Tiny Particles Carrying Myelin Antigens Seen to Restore Immune Tolerance in MS Mice Model

Researchers managed to change the immune system — replacing inflammation with immune tolerance — in a mouse model of multiple sclerosis (MS) using so-called quantum dots, or nano-sized particles carrying pieces of myelin.

Experiments with this advanced technological solution may help researchers design MS therapies that are based on promoting regulatory T-cells rather than suppressing those that cause inflammation.

Regulatory T-cells are capable of controlling the inflammatory response against myelin that occurs in MS (myelin is the protective cover surrounding neurons), while keeping the health-promoting work of the immune system intact.

“Engineering technologies aimed at autoimmune disease could pave the way for new treatment options,” Christopher Jewell, an assistant professor at the Fischell Department of Bioengineering at the University of Maryland and principal investigator on the study, said in a press release.

“However, in order to develop next-generation therapies, bioengineers need basic insight into the specific features that are critical to therapy design,” Jewell added.

The study, “Engineering Immunological Tolerance Using Quantum Dots to Tune the Density of Self-Antigen Display,” showed that processes that drive inflammation or immune tolerance are influenced by the concentration and form of antigens.

Antigens are tiny pieces of proteins, displayed as flags on the surface of all cells. The immune system uses these flags to distinguish between self and non-self cells or structures. When a foreign antigen, like bacteria or a virus, is spotted, an immune reaction ensues. But in MS, the immune system mistakenly reacts to myelin antigens.

With MS as with other autoimmune diseases, researchers are still searching for the reason why the immune system makes this mistake.

Published in the journal Advanced Functional Materials, the study showed that when many quantum dots were loaded with a few myelin antigen molecules each, tolerance emerged. In contrast, exposing mice to a few quantum dots that were heavily loaded with antigens promoted inflammation.

The quantum dots are an excellent tool to study these processes, as they tick many of the boxes for technical requirements. They are sufficiently small to travel lymph vessels and accumulate in lymph nodes. Researchers can also design them so that they hold a precisely defined number of antigens.

Importantly, they are fluorescent, making it possible for researchers to track them as they travel through the body.

“One of our exciting findings is that tolerance and elimination of paralysis in a pre-clinical mouse model was much better when myelin peptides were displayed on many quantum dots at a low density of 25 per dot, instead of fewer quantum dots displaying the same number of peptides but at a high density of 65 per dot,” Jewell said.
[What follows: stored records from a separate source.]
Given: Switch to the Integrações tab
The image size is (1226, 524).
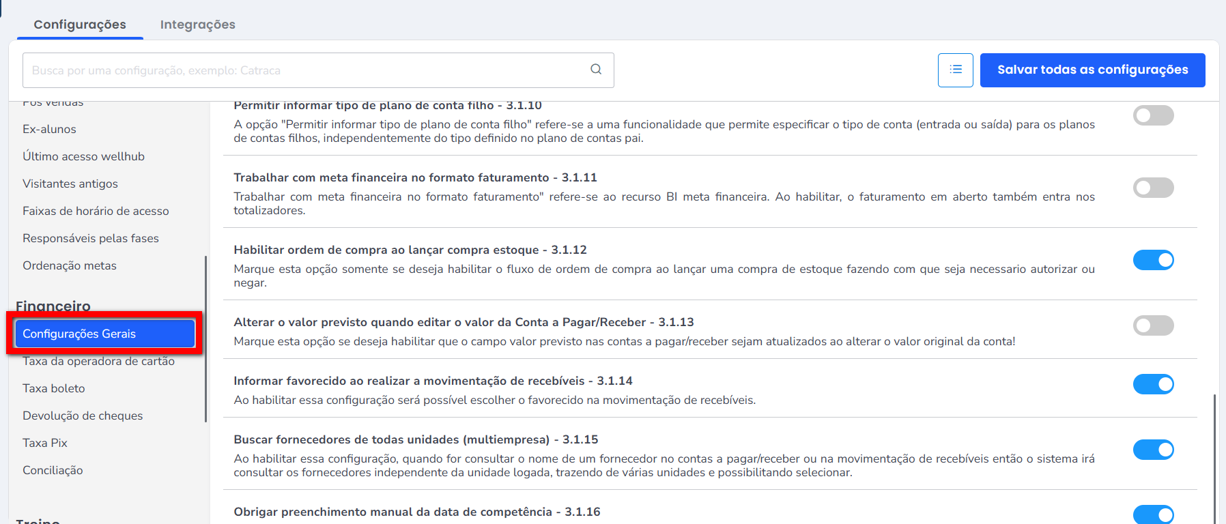Looking at the screenshot, I should [x=197, y=25].
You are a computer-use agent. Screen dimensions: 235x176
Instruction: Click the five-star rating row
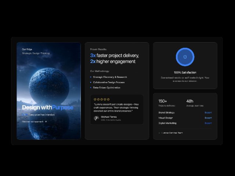pos(102,99)
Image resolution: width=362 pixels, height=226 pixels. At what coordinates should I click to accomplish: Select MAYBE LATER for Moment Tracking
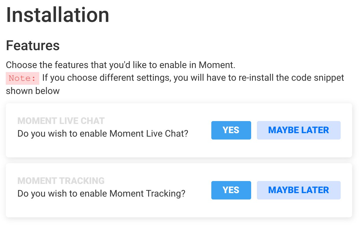(298, 190)
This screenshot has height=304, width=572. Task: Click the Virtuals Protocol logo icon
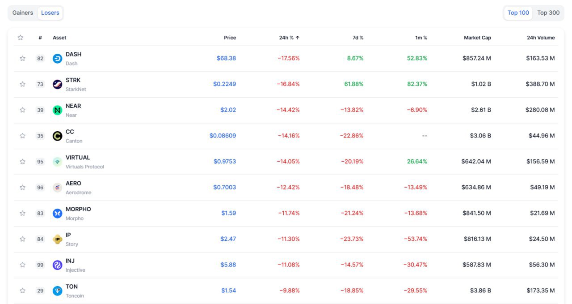(57, 162)
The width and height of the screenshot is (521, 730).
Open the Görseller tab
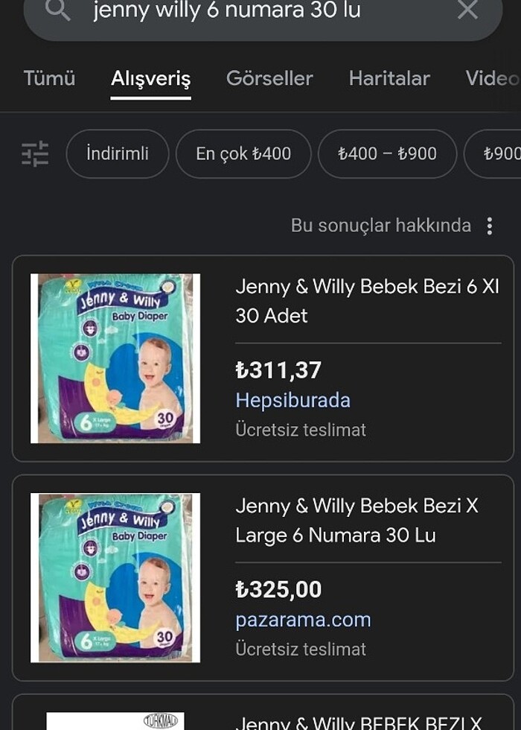[269, 78]
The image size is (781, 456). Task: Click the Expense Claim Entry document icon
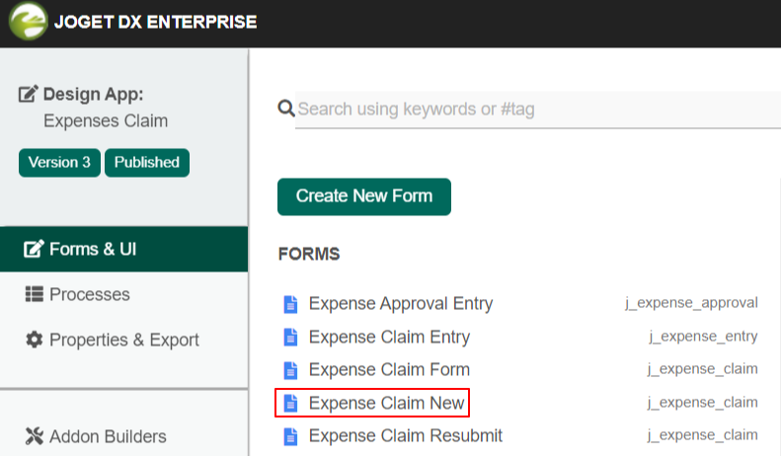pos(290,338)

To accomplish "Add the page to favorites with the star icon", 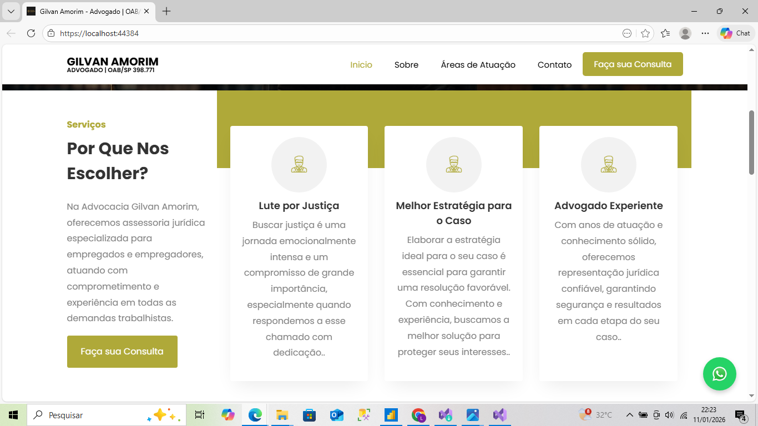I will coord(645,33).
Finding an optimal composition of antigens on quantum dots provided some quite striking results. Mice so debilitated by the disease that they were partly paralyzed became better — the treatment nearly eliminated paralysis, the researchers noted in the report.

“Developing specific knowledge or design guidelines such as these might enable more selective — and effective — therapies to treat MS and other diseases,” Jewell said.

“Generally, because the human body is so complex, discoveries in medicine have relied on trial and error. But, by using rational design approaches — understanding what each piece of a potential therapeutic controls — we have the potential to transform how disease is tackled,” he concluded.